The article from The Age infers the solution, without actually revealing it, noting that it is connected with the organisation's mission statement: "USCYBERCOM plans, coordinates, integrates, synchronizes and conducts activities to: direct the operations and defense of specified Department of Defense information networks and; prepare to, and when directed, conduct full spectrum military cyberspace operations in order to enable actions in all domains, ensure US/Allied freedom of action in cyberspace and deny the same to our adversaries."
In fact, using a reverse hash calculator we can easily determine that indeed the code is the MD5 hash of the mission statement.

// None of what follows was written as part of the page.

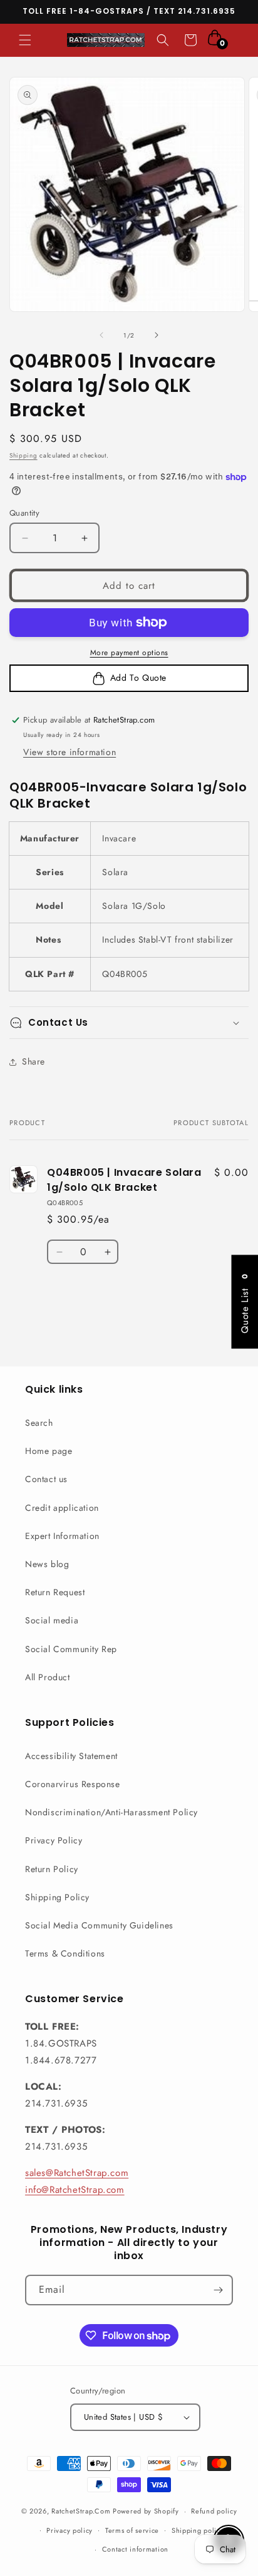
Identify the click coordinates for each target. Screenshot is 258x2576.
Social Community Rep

This all suggests a couple of things. That the new Cyber Command might actually know a thing or two about encryption techniques and also that they seem to have a mild sense of humour.
Drat. First part of the post was lost.
Over the past few days, the Internet has been awash with reports of an intriguing secret code embedded in the logo of the United States Cyber Command.

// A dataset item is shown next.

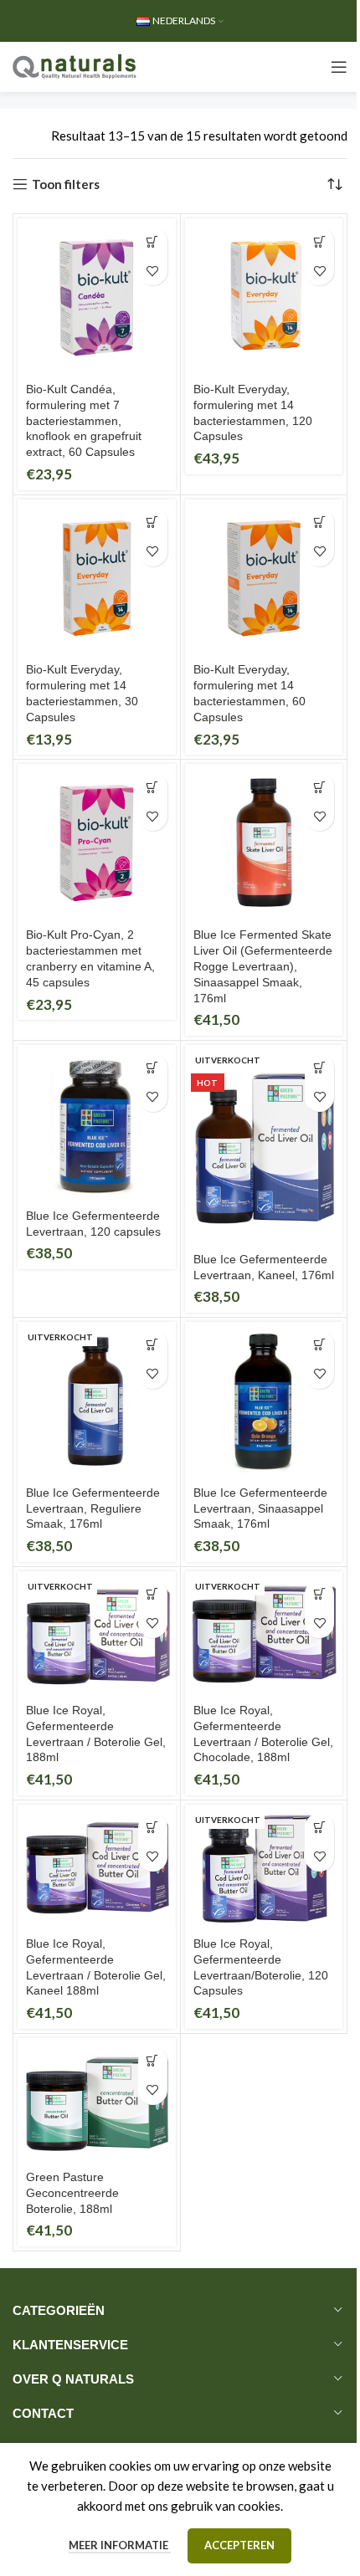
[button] (152, 241)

The logo clearly shows a string of characters on the inner gold ring surrounding the usual eagle-based motif.
For those of poor eyesight, the characters are:
Let’s apply some simple analysis before we reveal the secret.
Firstly, it’s almost certainly a hexadecimal string there are digits 0 - 9 and letters a f only. Breaking it into 2-byte pairs gives us:
9e c4 c1 29 49 a4 f3 14 74 f2 99 05 8c e2 b2 2a
An inspection of which suggests a very low likelihood of a simple character translation to plain text.
What else do we know? There are 32 bytes in the string and this is a very common length for a hash value.
There’s no such thing as a a “reverse hash calculator” though. Hash is meant to be one-way encryption.
I’ve checked it, yes that’s the MD5 of that string.
It also suggests that they are behind the times - as MD5 has been supplanted for several years by more trusted algorithms.
only had 16 characters to work with
It’s not really encryption, it’s validation. An encrypted message has the same amount of information as the orginal message, thirty-two bytes can never contain all the information in a much longer message. For instance if the original message was the first one million digits of PI, the hash code would still only be 32 bytes. There are infinitely many messages that would have the same hash code, but the probability that two distinct messages would have the same hash code purely by chance is about one in two raised to (the number of bytes times eight). For a thiry two byte hash code that would be about one in 1e77.
BTW, it appears to me that 9e c4 c1 29 49 a4 f3 14 74 f2 99 05 8c e2 b2 2a only contains 16 bytes. What am I missing?
Sheesh. It’s all Geek to me.
"There's nothing quite like a governmental agency that uses our money to waste time coming up with puzzles for us. How cute. Glad I pay my taxes so that we can have a larger standing army rather than a proper, well-regulated militia, like we're supposed to."
What’s the lightning bolt stand for? Elvis?
Dark Matter: the unseen Universal constant.
It's was a common element in all three of the military cryptologic services working for the No Such Agency.
Our replacements use it to pretend they are as good as we were.
It can also be used for encryption. Passwords are stored using it. The intent is *one-way encryption*.
BE SURE TO DRINK YOUR OVALTINE
Again, I think it’s an example of validation rather than encryption. You can’t determine a password knowing its hash, there are infinitely many possible plaintext messages that would produce the same hash. What you can determine is that it is extremely unlikely that password entered was not the one that produced the stored hash. For me encryption implies the possibility of decryption, it is not even possible in principle to decrypt a message given its hash.
You can find the password if you guess the length. It’s been done. Hence it’s a form of encryption, which is intended to be one way. And almost always is.